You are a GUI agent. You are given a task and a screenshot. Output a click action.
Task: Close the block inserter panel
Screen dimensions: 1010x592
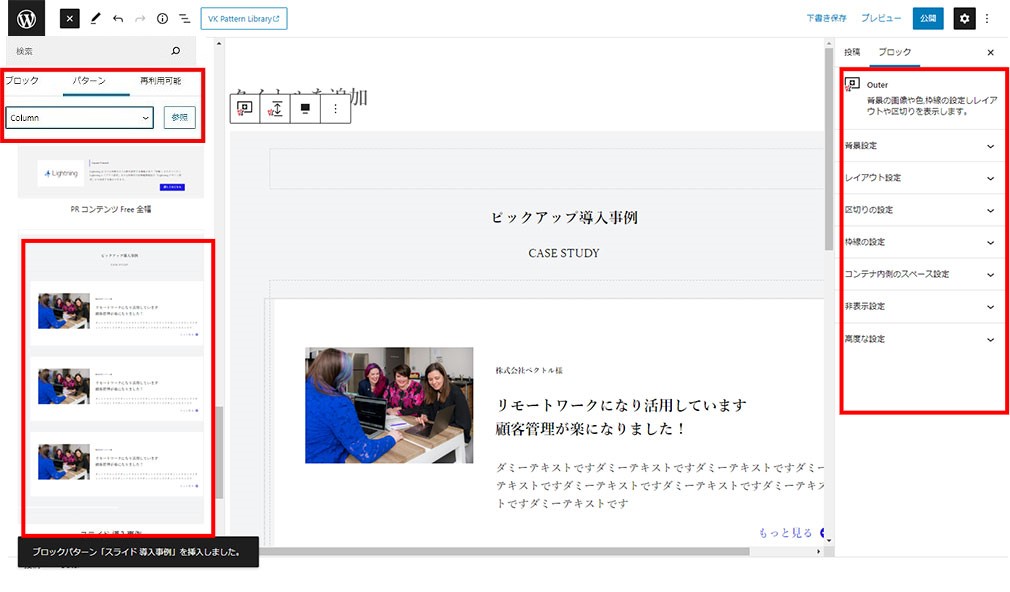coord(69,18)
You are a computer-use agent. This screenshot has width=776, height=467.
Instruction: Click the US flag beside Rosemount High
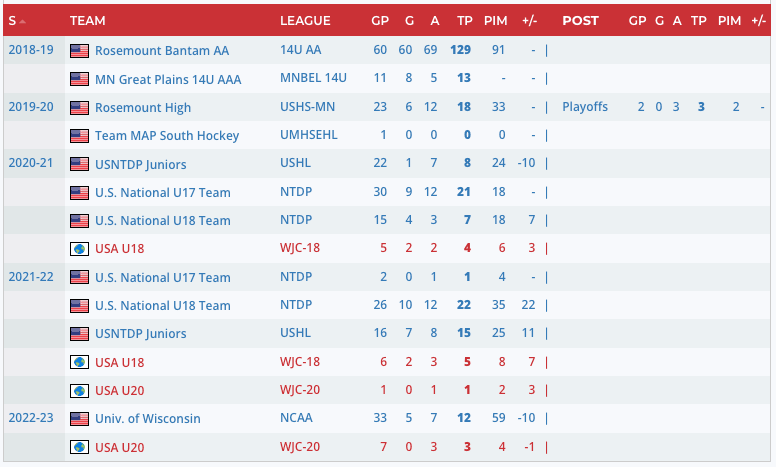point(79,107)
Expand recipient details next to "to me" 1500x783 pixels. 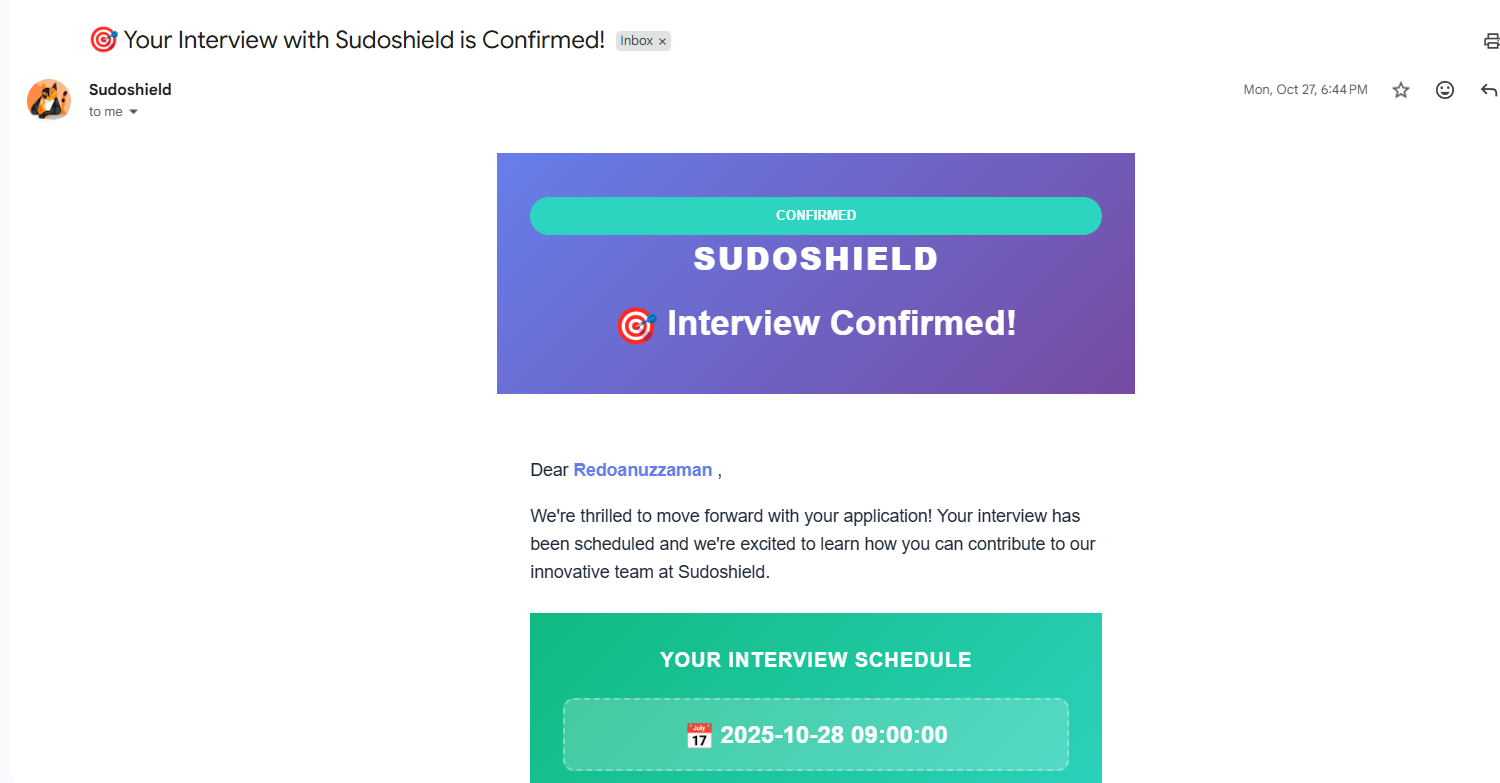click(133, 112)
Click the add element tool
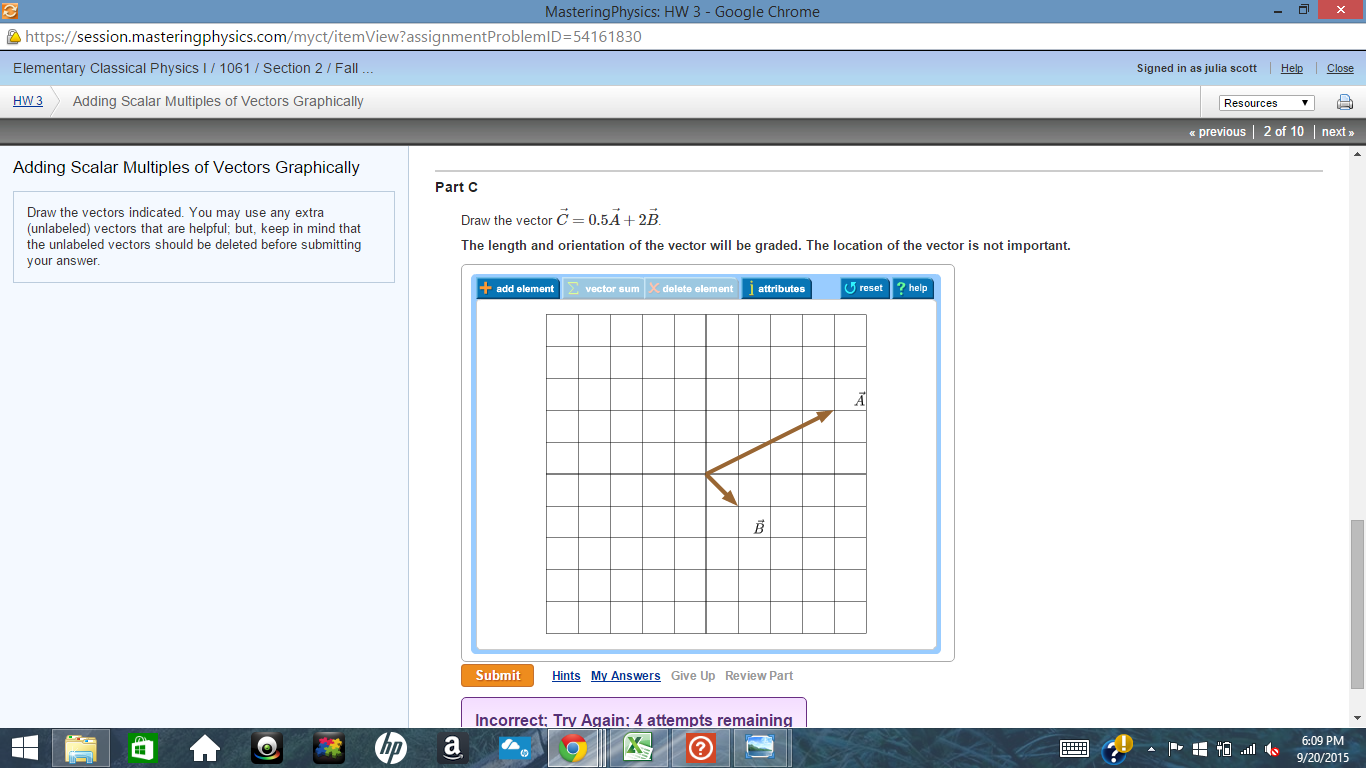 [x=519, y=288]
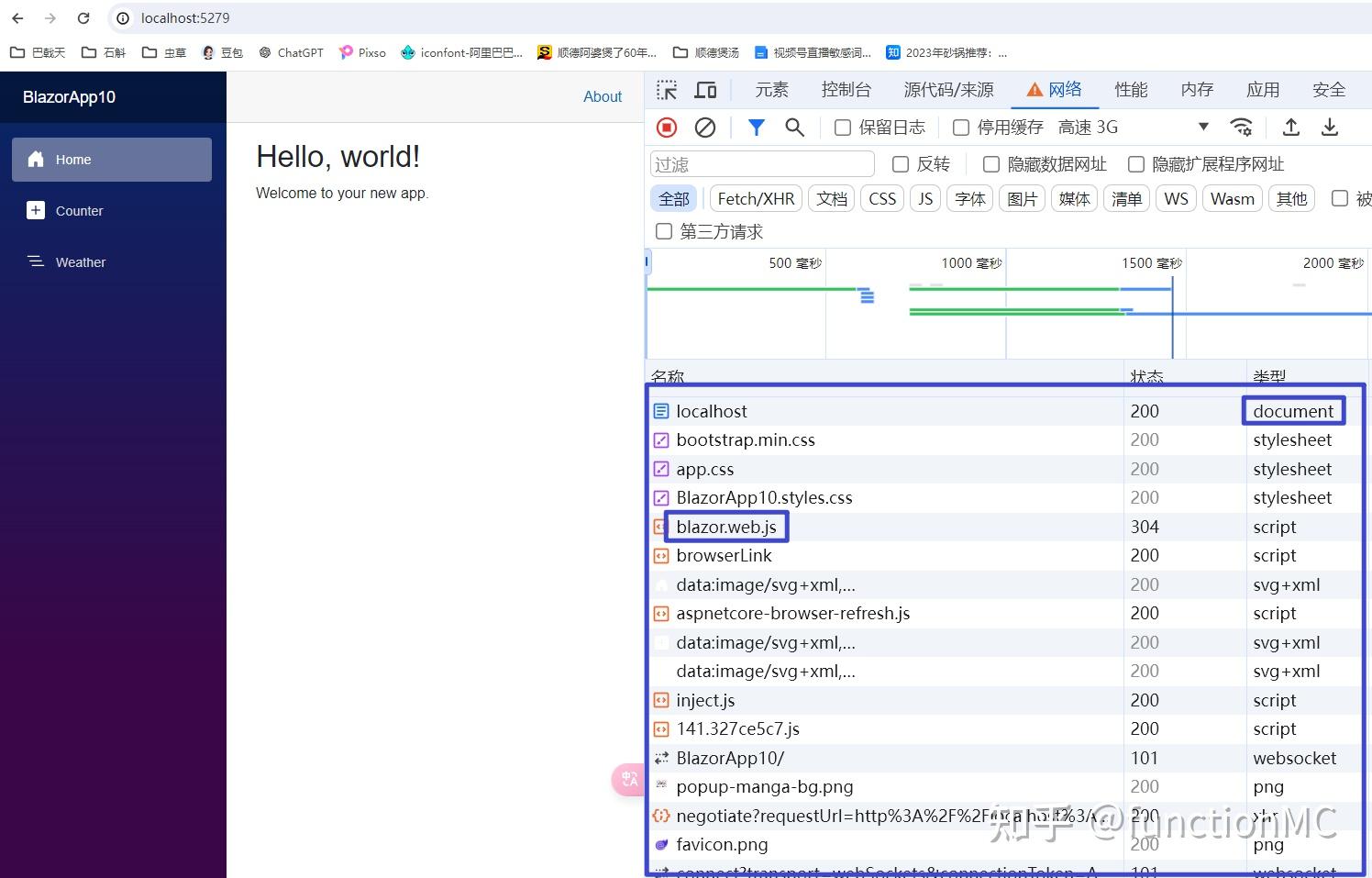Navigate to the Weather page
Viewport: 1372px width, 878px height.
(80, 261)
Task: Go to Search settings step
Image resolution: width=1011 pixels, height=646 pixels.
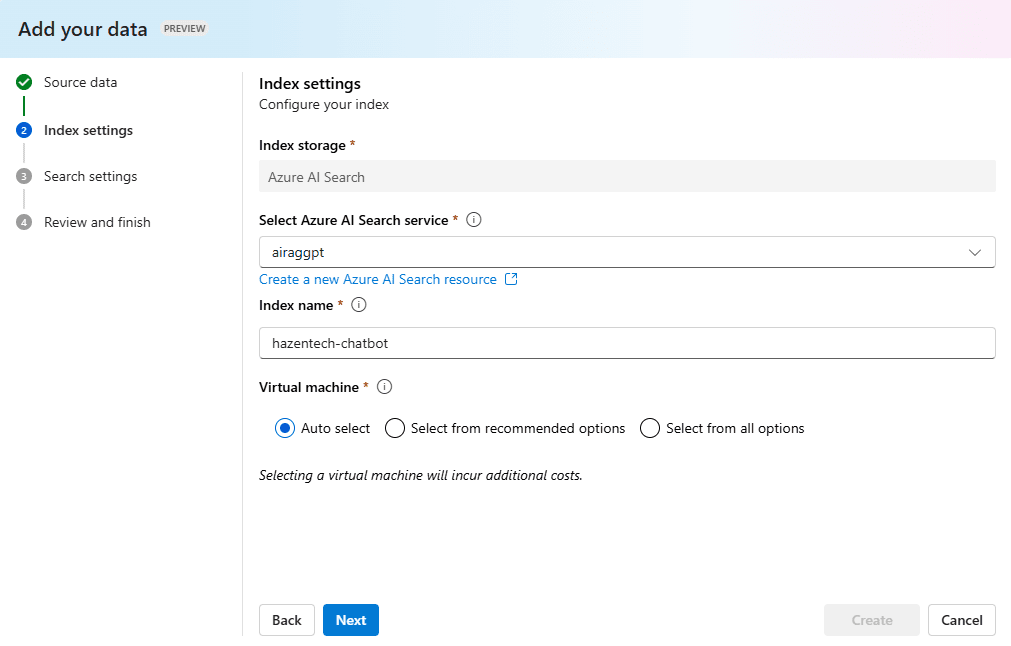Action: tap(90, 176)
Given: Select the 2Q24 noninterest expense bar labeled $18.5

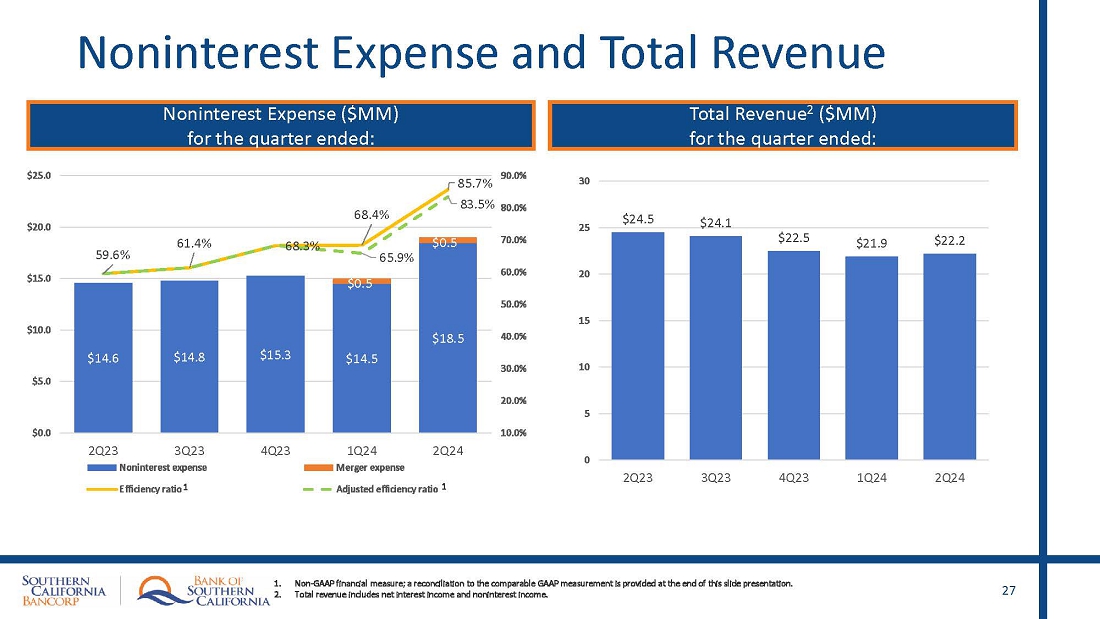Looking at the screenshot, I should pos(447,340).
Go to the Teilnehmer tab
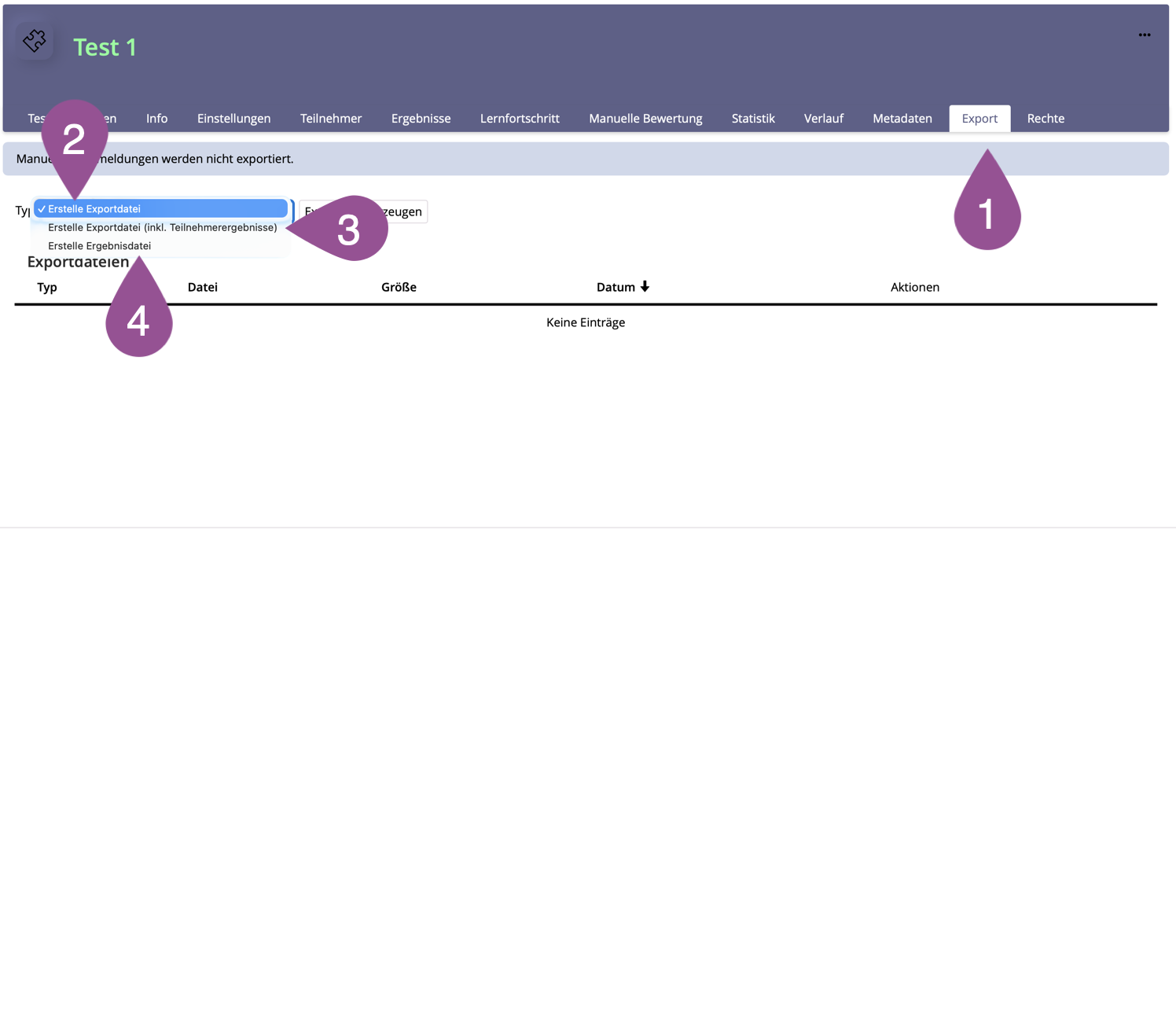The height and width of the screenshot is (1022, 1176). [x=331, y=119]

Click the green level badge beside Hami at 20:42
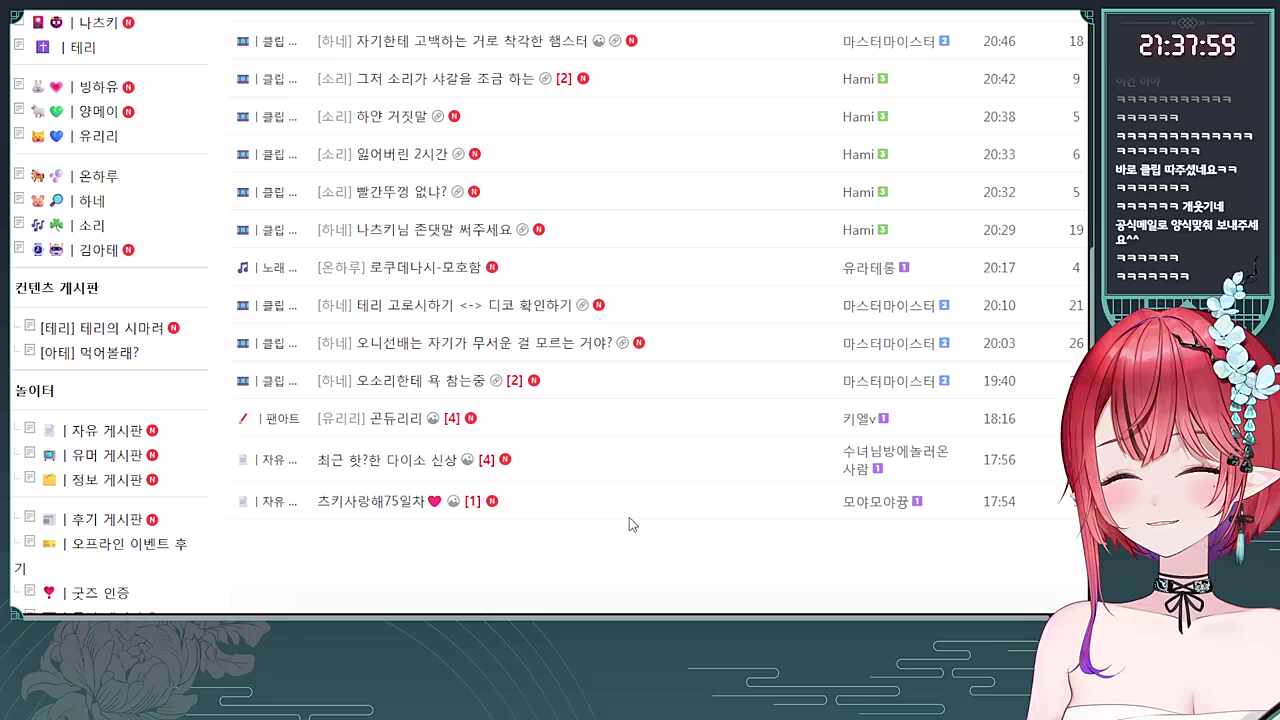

....

Task to complete |
An exact copy of the lines from the one with "Go to the Teilnehmer tab" through the end of the records: produce that and nothing more, leaving out the pictures.

Response to this exercise |
Go to the Teilnehmer tab
The height and width of the screenshot is (1022, 1176). [x=331, y=119]

Click the green level badge beside Hami at 20:42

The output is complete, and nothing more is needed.